Nick ya había llegado al patio trasero. Archibald dio un paso al frente, pero Nick soltó un grito y le apuntó a la cara. Luego abrió la puerta de la casa y se metió dentro. Al cabo de un momento, Frankie oyó un segundo grito.

—¡Encárgate de Buddy! —le gritó Frankie a Loretta, y echó a correr hacia la casa.

Entró hecho una exhalación y tuvo que frenar de golpe. Arrodillado en el suelo de la cocina había un hombre de pelo negro, que se cubría la boca ensangrentada con una mano. Era el tío con el que Irene estaba follando en el coche.

Piola —dijo el novio.

—Tiene una pistola, ya lo sé.

—No, no. ¡Piola! —repitió el novio, y levantó la mano. Tenía la pistola de Nick.

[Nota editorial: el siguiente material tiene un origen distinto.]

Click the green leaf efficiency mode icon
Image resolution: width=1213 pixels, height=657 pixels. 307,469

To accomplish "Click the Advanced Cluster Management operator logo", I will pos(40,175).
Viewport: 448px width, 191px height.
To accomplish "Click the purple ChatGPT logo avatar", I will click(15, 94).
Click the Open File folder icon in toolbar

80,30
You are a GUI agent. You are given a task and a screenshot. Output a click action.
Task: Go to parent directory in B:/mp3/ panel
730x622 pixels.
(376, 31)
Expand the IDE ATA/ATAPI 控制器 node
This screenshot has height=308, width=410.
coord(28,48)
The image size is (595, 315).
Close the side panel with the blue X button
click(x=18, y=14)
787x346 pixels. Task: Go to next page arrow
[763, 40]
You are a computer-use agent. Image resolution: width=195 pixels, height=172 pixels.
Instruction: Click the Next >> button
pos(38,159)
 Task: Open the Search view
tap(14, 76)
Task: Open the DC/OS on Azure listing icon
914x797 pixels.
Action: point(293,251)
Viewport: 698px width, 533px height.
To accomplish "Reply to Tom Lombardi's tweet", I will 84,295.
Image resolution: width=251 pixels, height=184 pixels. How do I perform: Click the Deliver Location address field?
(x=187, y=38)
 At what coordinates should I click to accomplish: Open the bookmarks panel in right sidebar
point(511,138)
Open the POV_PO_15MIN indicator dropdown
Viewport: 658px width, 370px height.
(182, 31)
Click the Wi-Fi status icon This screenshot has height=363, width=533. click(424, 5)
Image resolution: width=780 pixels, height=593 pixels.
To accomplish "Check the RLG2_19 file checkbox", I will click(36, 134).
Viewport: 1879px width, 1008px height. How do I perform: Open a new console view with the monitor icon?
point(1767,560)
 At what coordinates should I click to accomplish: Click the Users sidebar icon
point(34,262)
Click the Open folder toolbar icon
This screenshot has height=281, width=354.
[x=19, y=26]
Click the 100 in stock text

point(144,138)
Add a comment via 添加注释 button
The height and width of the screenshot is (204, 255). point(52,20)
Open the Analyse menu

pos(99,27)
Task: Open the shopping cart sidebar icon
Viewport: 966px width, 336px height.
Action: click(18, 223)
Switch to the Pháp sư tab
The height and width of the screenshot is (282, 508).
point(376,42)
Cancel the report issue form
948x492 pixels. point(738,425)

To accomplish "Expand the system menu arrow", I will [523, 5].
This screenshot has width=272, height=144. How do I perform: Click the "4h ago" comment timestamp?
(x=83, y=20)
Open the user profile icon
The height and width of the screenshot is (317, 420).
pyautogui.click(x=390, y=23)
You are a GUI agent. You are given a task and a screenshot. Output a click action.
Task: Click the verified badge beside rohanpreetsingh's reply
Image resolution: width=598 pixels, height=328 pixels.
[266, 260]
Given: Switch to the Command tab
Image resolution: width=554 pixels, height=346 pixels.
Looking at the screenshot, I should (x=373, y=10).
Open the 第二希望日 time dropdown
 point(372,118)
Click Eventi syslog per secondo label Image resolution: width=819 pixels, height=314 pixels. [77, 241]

—¿Cómo coño has hecho eso?

Poaí —dijo el otro, señalando la sala.

Nick había llegado ya a la puerta principal. ¿Y dónde estaban los niños? ¿Fuera? El mafioso empujó la puerta… y se cayó al suelo; perdió pie y se pegó un costalazo.

«Pareces un luchador —solían decirle a Frankie—. ¿Alguna vez has subido a un cuadrilátero?». Entonces Frankie les contaba historias sobre la lucha y les explicaba que no tenía nada que ver con la lucha libre profesional. Nadie salía volando tras rebotar en las cuerdas ni lanzaba «ataques atómicos». No, el verdadero luchador te tiraba al suelo y te asfixiaba.

Frankie nunca había sido luchador, ni real ni en ningún otro sentido. Pero había visto mucha tele.

Dos segundos más tarde, saltó desde la puerta y se echó encima de Nick Pusateri como si fuera el puto André «el Gigante».